Okay so now we’ve been through the different types of cymbals, let’s discuss the effect of size on sound. There are three physical characteristics to unpack here:

  • Diameter
  • Thickness
  • Bell Size

Cymbal Diameter

The diameter of a cymbal affects both the pitch and volume.

Cymbals with a smaller diameter will have a higher pitch and sound quieter compared to cymbals with a larger diameter which are louder and have a lower pitch. Cymbals with a higher pitch sound brighter whereas cymbals with a lower pitch sound darker and warmer.

Cymbal Thickness

The thicker a cymbal is, the higher its pitch will be giving it a brighter sound. Thicker cymbals are heavier and vibrate faster which means the soundwaves have a higher frequency and hence a higher pitch. However, it’s important to note that its usually the diameter which has the most impact on pitch.

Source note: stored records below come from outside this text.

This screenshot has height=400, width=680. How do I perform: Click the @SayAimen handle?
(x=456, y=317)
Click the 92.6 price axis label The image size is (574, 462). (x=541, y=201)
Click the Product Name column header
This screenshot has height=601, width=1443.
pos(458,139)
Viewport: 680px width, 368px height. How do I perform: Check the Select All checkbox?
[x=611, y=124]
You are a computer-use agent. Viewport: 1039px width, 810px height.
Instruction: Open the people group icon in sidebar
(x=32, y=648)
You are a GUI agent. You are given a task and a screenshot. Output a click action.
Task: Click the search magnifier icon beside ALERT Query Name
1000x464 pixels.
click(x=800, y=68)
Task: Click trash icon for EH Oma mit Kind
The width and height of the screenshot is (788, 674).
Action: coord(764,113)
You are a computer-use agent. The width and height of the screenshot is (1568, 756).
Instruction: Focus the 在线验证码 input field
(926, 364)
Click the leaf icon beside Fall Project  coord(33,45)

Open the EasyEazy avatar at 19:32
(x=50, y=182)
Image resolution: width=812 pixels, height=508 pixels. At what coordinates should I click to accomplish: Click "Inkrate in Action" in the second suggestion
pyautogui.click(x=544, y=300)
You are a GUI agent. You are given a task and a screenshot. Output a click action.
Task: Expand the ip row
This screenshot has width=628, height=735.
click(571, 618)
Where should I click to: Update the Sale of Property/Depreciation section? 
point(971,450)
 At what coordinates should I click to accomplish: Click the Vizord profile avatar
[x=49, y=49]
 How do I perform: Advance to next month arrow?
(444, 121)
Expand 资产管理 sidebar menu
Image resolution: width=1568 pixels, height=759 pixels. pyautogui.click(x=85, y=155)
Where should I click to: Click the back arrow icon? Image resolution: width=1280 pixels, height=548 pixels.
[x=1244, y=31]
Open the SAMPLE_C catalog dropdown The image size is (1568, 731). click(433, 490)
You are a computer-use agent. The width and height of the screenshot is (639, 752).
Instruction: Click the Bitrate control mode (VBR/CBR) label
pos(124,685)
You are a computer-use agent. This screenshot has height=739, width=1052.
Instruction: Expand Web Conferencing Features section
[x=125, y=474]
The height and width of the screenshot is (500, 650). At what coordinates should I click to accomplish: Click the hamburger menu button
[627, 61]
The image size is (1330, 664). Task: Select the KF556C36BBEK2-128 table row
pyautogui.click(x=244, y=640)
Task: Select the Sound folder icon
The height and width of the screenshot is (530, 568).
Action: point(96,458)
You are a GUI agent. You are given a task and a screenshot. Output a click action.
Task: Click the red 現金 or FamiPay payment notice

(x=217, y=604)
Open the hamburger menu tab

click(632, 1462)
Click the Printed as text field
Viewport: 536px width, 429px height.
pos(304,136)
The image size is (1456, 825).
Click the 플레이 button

The thickness of a cymbal also affects the mass. Heavier (thicker) cymbals will be louder, and have more sustain meaning that the sound will ring out for longer. On the other hand, lighter (thinner) cymbals will have a faster attack meaning that the note is heard more quickly making the cymbal sound more direct.

Bell Size

The bell of a cymbal refers to the concave shape at the centre. Typically cymbals with larger bells tend to be thicker, but this is not always the case and the size of the bell also impacts the sound independently of the overall thickness of the cymbal.

The smaller the cymbal’s bell is, the higher pitched the sound will be. Smaller bells also result in less sustain and more attack. Cymbals with larger bells on the other hand have more sustain and resonance as they produce more overtones.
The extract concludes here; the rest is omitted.